=== Task directions ===
Every line below between the one holding "Click the first commenter's avatar" and the one holding "Task: Open the タイルセット dropdown", inclusive, should be copied exactly, and no other line.
:: Data for this exercise ::
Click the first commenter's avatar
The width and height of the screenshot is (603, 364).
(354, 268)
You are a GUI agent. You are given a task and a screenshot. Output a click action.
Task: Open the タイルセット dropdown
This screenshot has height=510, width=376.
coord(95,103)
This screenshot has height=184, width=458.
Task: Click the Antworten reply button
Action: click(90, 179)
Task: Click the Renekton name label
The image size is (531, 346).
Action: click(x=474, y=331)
:::
:: Data for this exercise ::
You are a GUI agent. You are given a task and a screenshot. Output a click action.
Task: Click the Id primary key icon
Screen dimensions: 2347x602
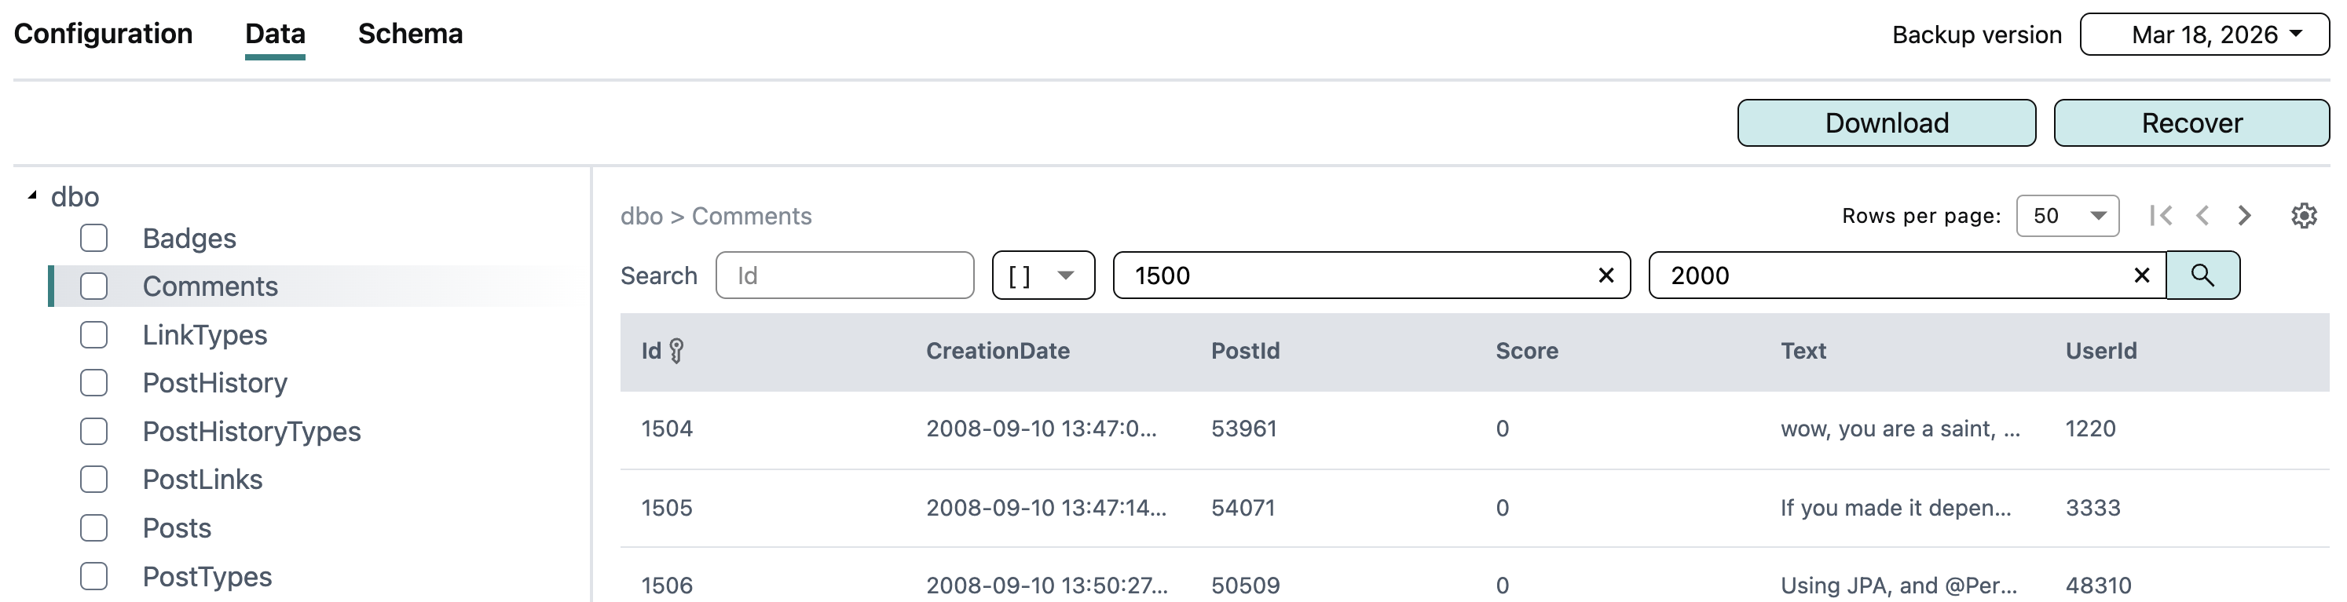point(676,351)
:::
:: Data for this exercise ::
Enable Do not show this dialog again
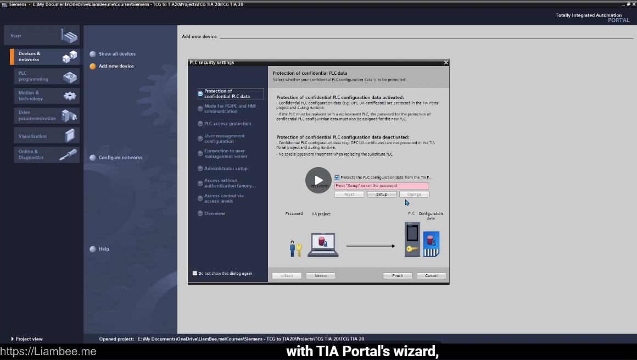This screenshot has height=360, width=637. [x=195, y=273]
:::
=== Answer below ===
Click the first commenter's avatar
The width and height of the screenshot is (603, 364).
(354, 268)
You are a GUI agent. You are given a task and a screenshot. Output a click action.
Task: Open the タイルセット dropdown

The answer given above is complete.